Federal CIO: The tech is 'the easy part' of improving CX

From left to right: Code for America CEO Amanda Renteria, CfA founder and former Deputy Federal CTO Jen Pahlka, U.S. Digital Service Administrator Mina Hsiang, General Services Administration head Robin Carnahan and Federal CIO Clare Martorana.

From left to right: Code for America CEO Amanda Renteria, CfA founder and former Deputy Federal CTO Jen Pahlka, U.S. Digital Service Administrator Mina Hsiang, General Services Administration head Robin Carnahan and Federal CIO Clare Martorana. Photo courtesy: Code For America

Blockers to implementing service improvements frequently center around policy and process requirements, top tech officials said at the Code for America Summit on Tuesday.

The Biden White House priority to make government less of a hassle for Americans, and improve their satisfaction and trust in government in the process, will require changing internal, bureaucratic processes inside the government itself, said top tech officials during the Code for America Summit Tuesday.

"The technology is the easy part," federal CIO, Clare Martorana, told FCW in an interview. "I have not found a single thing in my now six-plus years in government that was actually a confounding technical problem."

Agencies are currently implementing a list of specific projects to remake government services, as directed by a 2021 executive order from President Biden and priorities in the President's Management Agenda. 

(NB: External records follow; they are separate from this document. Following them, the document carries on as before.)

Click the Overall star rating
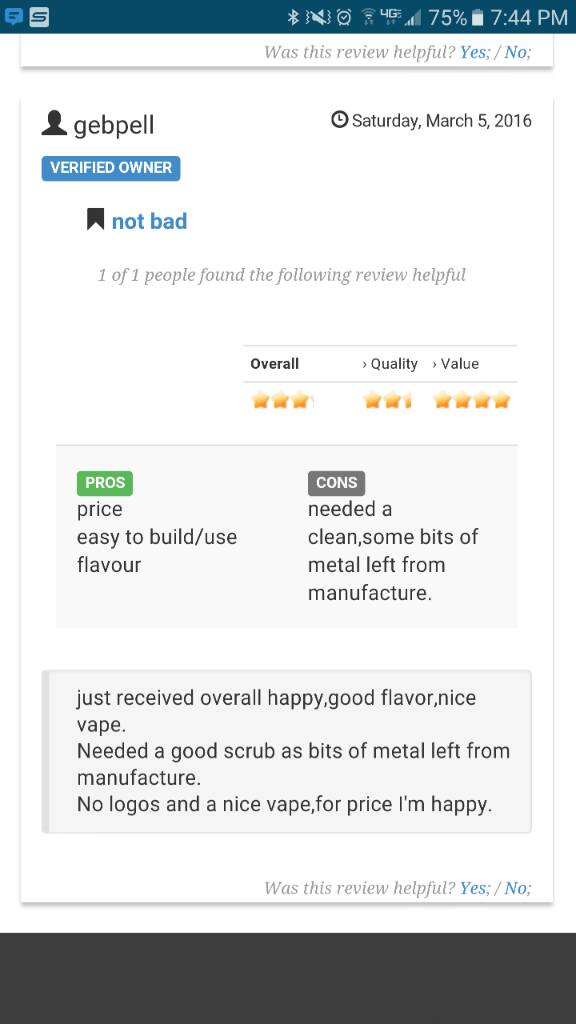This screenshot has width=576, height=1024. [283, 400]
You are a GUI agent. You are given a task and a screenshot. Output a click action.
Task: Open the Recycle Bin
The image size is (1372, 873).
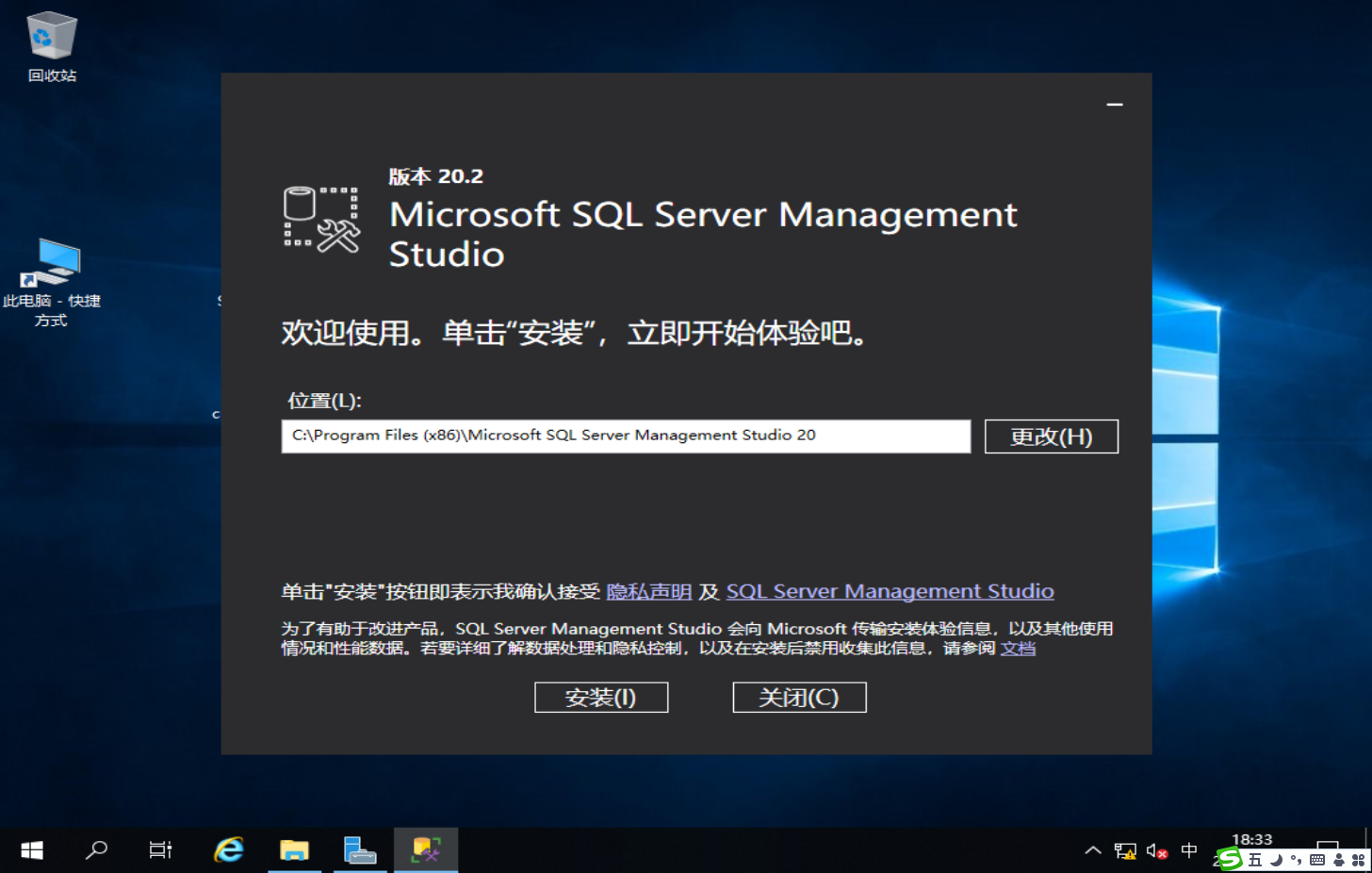pos(51,38)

The goal isn't simply to accomplish these projects, Mina Hsiang, administrator of the U.S. Digital Service, told FCW on the sidelines of the conference. "It's about making iterative, user-centered design the status quo for how we implement programs."

Some progress has already been made, said leaders Tuesday. Critically, these efforts to make government easier for citizens to access have White House backing.

"We've been talking about it for a long time, that you can't do tech without that feedback loop," said administrator of the General Services Administration, Robin Carnahan, during a Tuesday panel. "To have the president talk about that and sign an executive order and put the word out across all the agencies and all the government, 'this has gotta be a top priority' – that's a win, y'all."

At the Office of Management and Budget itself, the executive order has been a "unique organizing principle," said Martorana.

"The director of OMB has cascaded this throughout the entire organization to make this a top focus," she said. "The president really cares about this… so I am seeing something reflected back to us, which makes our work easier." 

Hsiang and Carnahan both alluded to a broader understanding across government that including tech teams in the policymaking and implementation process helps policies roll out successfully.

Still, Hsiang told FCW that she often sees teams having to confront the way that the creation of policy ideas and then legislation often happen separately from implementation, and from the actual use of whatever service being made.

That fragmentation can create policy blockers that prevent service improvements, requiring collaboration with decision-makers to get the non-tech changes needed for service delivery improvements, she said.

"Policy implementation is sort of this very linear process," she said, pointing to the Center for Medicare and Medicaid Services' implementation of the Medicare Access and CHIP Reauthorization Act as an example of trying to use human-centered design instead of more traditional implementation processes. Hsiang formerly worked on a USDS team with the Department of Health.

One goal was to give doctors more performance data.

"We don't know what the most usable format will be. We don't know what the data will look like," she said of the project. 

"So we could do what we normally do, which is pre-specify it and hope that it's useful… Instead what we did is we laid out a process and we said, 'OK. So we're going to get the data, and then we're going to run this iterative, human-centered process to develop data reports that are actually useful to people,'" she said.

Implementing changes in federal programs run by states also often surfaces questions about what federal oversight or requirements come with that program, said Hsiang. 

States wanting to use a new solution to determine who's eligible for Medicaid might have to work with CMS to see if a solution meets requirements or if a waiver was needed, she said. 

The executive order on customer experience has "operational structures" meant to ease the process of collaboration between agencies and OMB to make that type of back-and-forth faster – "the shorter you can make the process, the more iterations you can do," said Hsiang.

One public-facing priority from the Biden administration is an effort to reorganize government service delivery around life experiences, rather than bureaucracy. 

Here too, is iterative design. How exactly this looks at its conclusion might change as efforts progress, Martorana told FCW.

In the panel, Martorana said that a long-term sign of success for current efforts in government would be having "a single front door to government that you can come in, and that we know who you are, and it's safe and secure for you to transact with the government and you're treated with respect and kindness."

There is a line of effort ongoing to rebuild GSA's USA.gov website to enable it to be that single website where Americans can complete a litany of services in one place.

Organizing around life experiences "gets us on the path to start thinking about how a customer transits multiple agencies and how we design the best experience for that person and then what possible policy changes have to happen," Martorana told FCW. "That's how I really think about it, is taking the baby steps forward."

"We're going to learn incrementally, because we're not building the whole thing out and then trying to figure out if all of our customers want to use this thing, right?" she continued. "We'll learn that through this iterative process of designing."